I got to meet more and more players from the States, I enjoyed their role play and hoped to learn from them, but my opinion about them definitely made a 180-degree turn somewhere along the line when I noticed how some of them had an arrogant attitude towards European role players (except if they were limeys).

So they influenced other players from the States because they took cues from them. If they disliked translators, the others figured it must also be bad. So they steered clear of people who spoke poor English and would sail them at the earliest opportunity.

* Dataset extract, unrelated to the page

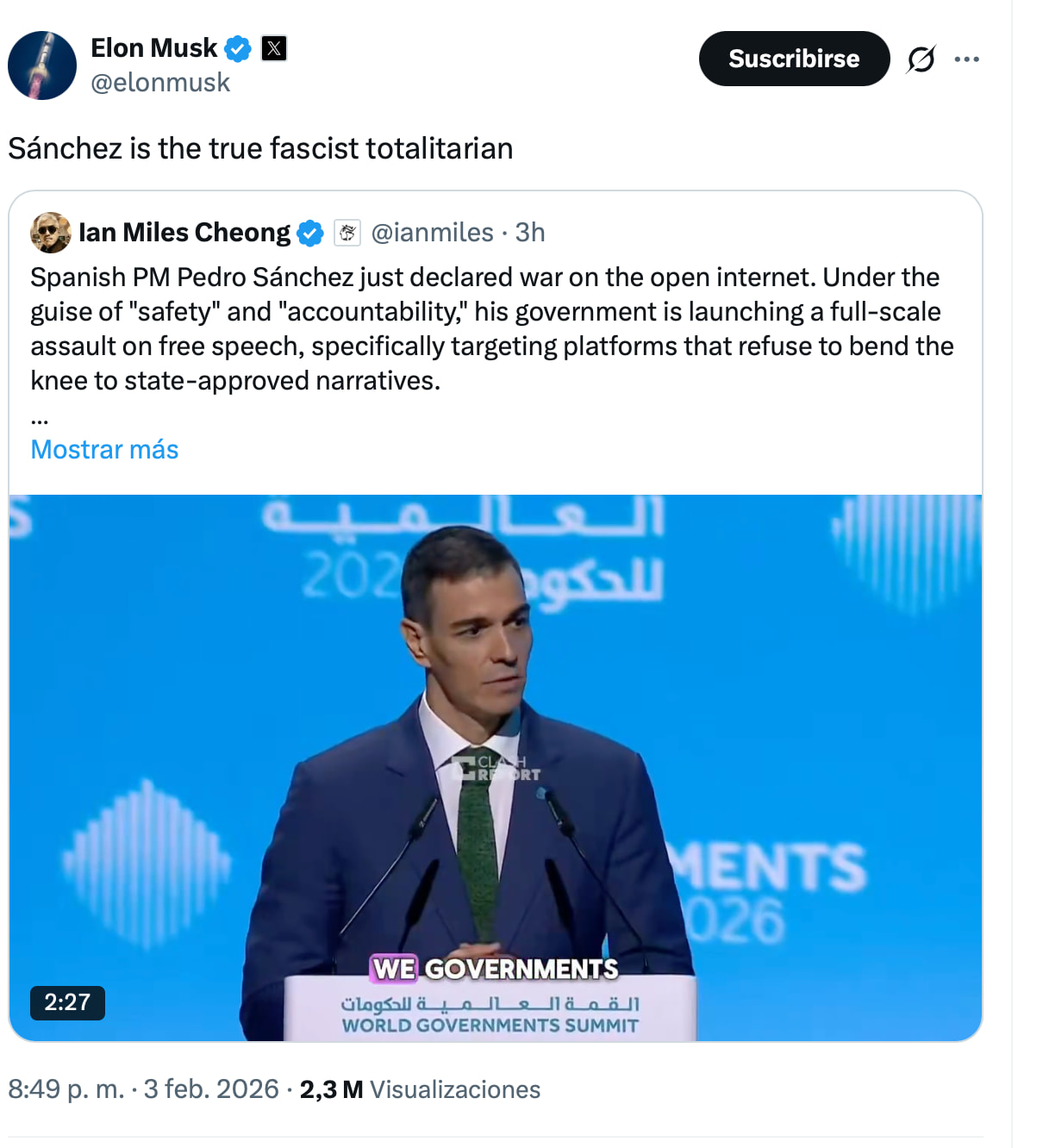Expand quoted post with Mostrar más
This screenshot has height=1148, width=1043.
104,450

Hmm…Thank you for letting me share my rant!  My Dutch speaking friend recently interviewed a foreign player who also had similar experiences,  you can read her story next.

Linguistic discrimination in Gor on Second Life.

By Mariko Marchant

People who do not speak English well are sometimes confronted with the fact that others refuse to roleplay with them or keep the roleplay very brief. Also you can read in profiles some will not roleplay if a translator is used. Loony of the Sa’ Jesuil tribe experienced this and tells about it in the following interview.

Mariko Marchant: Tal Loony welcome to the Gazette Office.

–    đą ℓσσɳч™   (suki.deir): Thank you.

Mariko Marchant: You told me you have sometimes problems with the language in Gor. What did you mean by that?

–    đą ℓσσɳч™   (suki.deir): Yea, that people refused other what dont speak english.

Mariko Marchant: They refuses to roleplay with you  because you use a translator?

–    đą ℓσσɳч™   (suki.deir): Yea or when I use short lines because is hard speak english for me.

[Mariko Marchant: You language is?

–    đą ℓσσɳч™   (suki.deir): Slovakian and not good speak english but I speak is hard for me still.

Mariko Marchant: So if you want to roleplay some end it because of you are not speaking English well. Does that happen often?

–    đą ℓσσɳч™   (suki.deir):  For me often keep me short and sail home.

Mariko Marchant: And what about using a translator?

–    đą ℓσσɳч™   (suki.deir): Ii know answer english but i dont understand questions what other speak on me so I use translator.

Mariko Marchant: Why do you not use a translator for your answers?

–    đą ℓσσɳч™   (suki.deir): W hen people see translator so refused.

Mariko Marchant: Yes I see often in profiles: No translators.

–    đą ℓσσɳч™   (suki.deir): Yea I was with people and lot times refused me.

Mariko Marchant: Do you know more people in Gor who has this problem?

–    đą ℓσσɳч™   (suki.deir): Lot peoples what use translator.

Mariko Marchant: Are many having this problem?

–    đą ℓσσɳч™   (suki.deir): Yea lot people have.

Mariko Marchant: You are Sa’ jesuil right?

đą ℓσσɳч™   (suki.deir): Yea.

Mariko Marchant: Do you have problems with language in your tribe too?

–    đą ℓσσɳч™   (suki.deir):  In my tribe not,  but out of my land, some outlaws etc.. In my tribe was help me.

Mariko Marchant: Thank you loony for this interview.

( Mariko Marchant: (you there?)  đą ℓσσɳч™   (suki.deir): i am here)

–    đą ℓσσɳч™   (suki.deir): Youre welcome.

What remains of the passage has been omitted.